Source passage -
::::

[Sfbay-video] 2 More Articles on San Francisco Video Journalist

a. mark liiv mark at whisperedmedia.org
Tue Aug 1 20:37:21 PDT 2006



Josh Wolf Jailed For Refusal to Hand Over Video of Protest
Tue Jul 18 2006 (Modified 08/01/06) Josh Wolf Charged With Civil 
Contempt for Refusal to Hand Over Video of Protest
Josh Wolf was taken into custody today after a 9am court hearing on 
August 1st. He was found to be in contempt for exercising his first 
amendment rights and refusing to provide a federal grand jury with 
video footage he shot at the SF G8 protest last summer. He could be 
held until the grand jury expires next July. The Society of 
Professional Journalists has published a statement in support of Josh.

A press conference was held outside of City Hall at 1pm, and at 
2:00pm, the SF Board of Supervisors was to vote on a resolution in 
support of Josh's case. Read more

It had widely been feared that Josh would be taken into custody 
during his July 20th court date, but the case was continued until 
August 1st. The National Lawyers Guild (NLG) believes that the grand 
jury is being improperly used to obtain materials which would 
normally be protected under California's Reporter Shield Law. 
Statement from the National Lawyers Guild

The US Attorney's Office is trying to force Josh Wolf to testify 
before the grand jury and hand over a video tape of a protest that 
occurred in San Francisco's Mission District last July. "My client's 
political activity and free speech activity in the Bay Area as a 
journalist and this subpoena, with its associated threat of jail time 
for noncompliance, has an incredible chilling effect on his and other 
journalist's freedom to gather and disseminate information of groups 
who espouse dissident beliefs," said his attorney. California's 
shield law, according to a recent court decision on the matter, "is 
intended to protect the gathering and dissemination of news." In that 
decision, the California Court of Appeals in San Jose confirmed that 
the law protected internet bloggers just as it protected corporate 
news reporters. Federal protections, however, are not as strong.

::::

Items -
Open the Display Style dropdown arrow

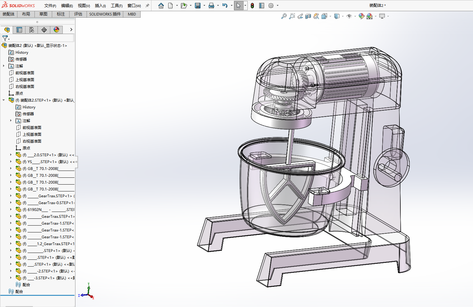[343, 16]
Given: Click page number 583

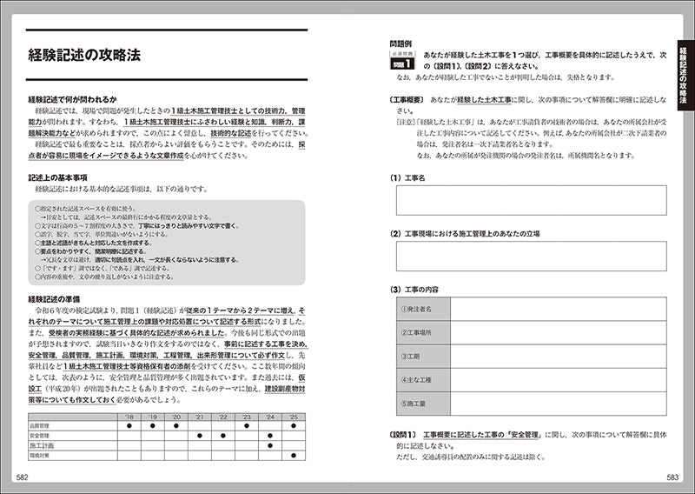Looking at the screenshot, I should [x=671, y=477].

::::

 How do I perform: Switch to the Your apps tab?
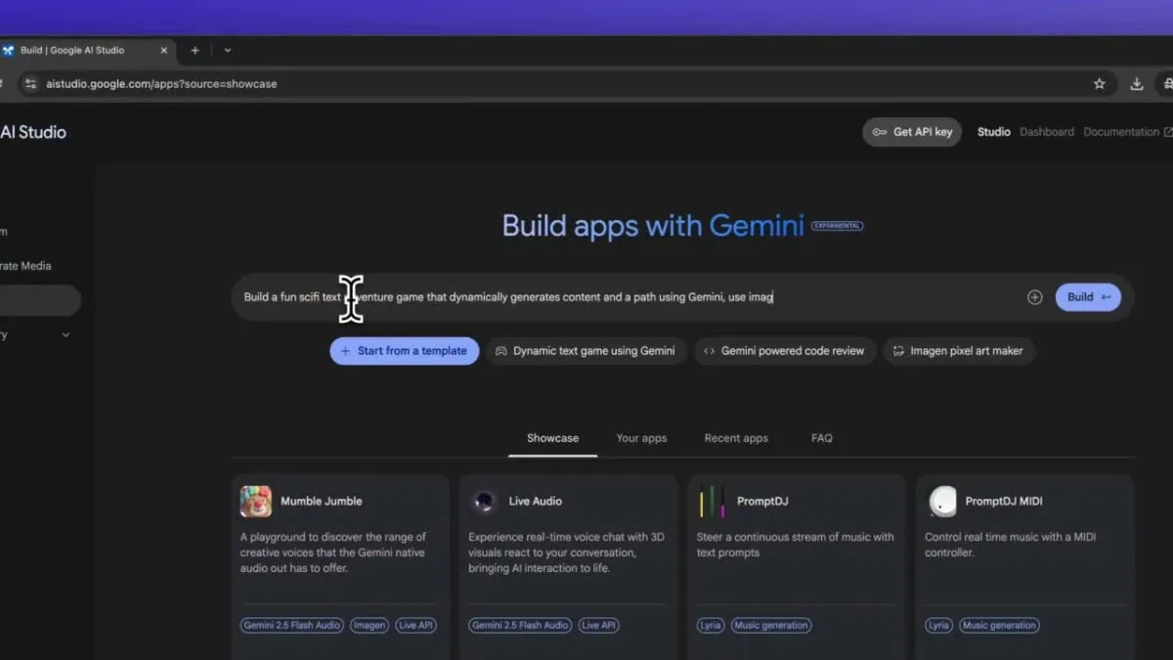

::::

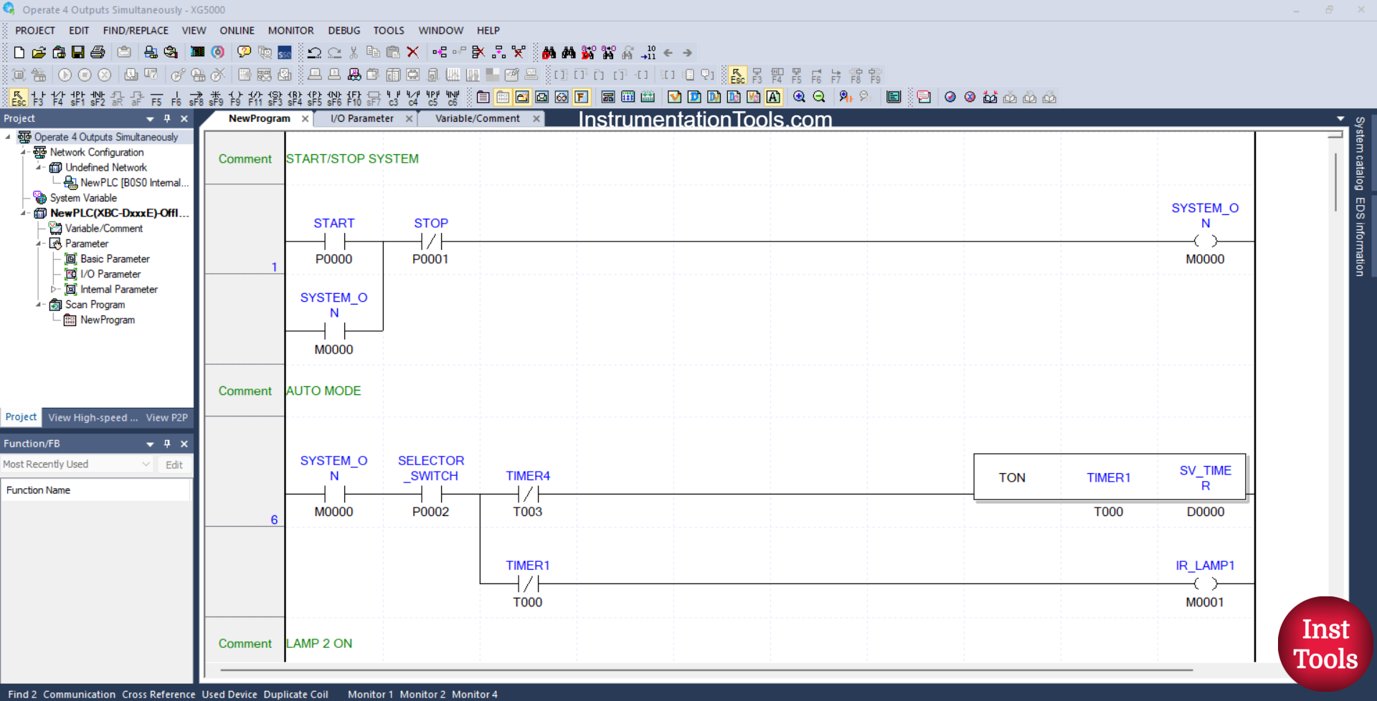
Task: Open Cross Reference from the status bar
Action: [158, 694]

::::

Task A -
Update the Josh Wolf article from "a. mark liiv" up to and including "support of Josh.", replacing "custody" with "jail".
Task B -
Which clock times of day appear in the Josh Wolf article?

Task solution A -
a. mark liiv mark at whisperedmedia.org
Tue Aug 1 20:37:21 PDT 2006



Josh Wolf Jailed For Refusal to Hand Over Video of Protest
Tue Jul 18 2006 (Modified 08/01/06) Josh Wolf Charged With Civil 
Contempt for Refusal to Hand Over Video of Protest
Josh Wolf was taken into jail today after a 9am court hearing on 
August 1st. He was found to be in contempt for exercising his first 
amendment rights and refusing to provide a federal grand jury with 
video footage he shot at the SF G8 protest last summer. He could be 
held until the grand jury expires next July. The Society of 
Professional Journalists has published a statement in support of Josh.

Task solution B -
- 20:37:21
- 9am
- 1pm
- 2:00pm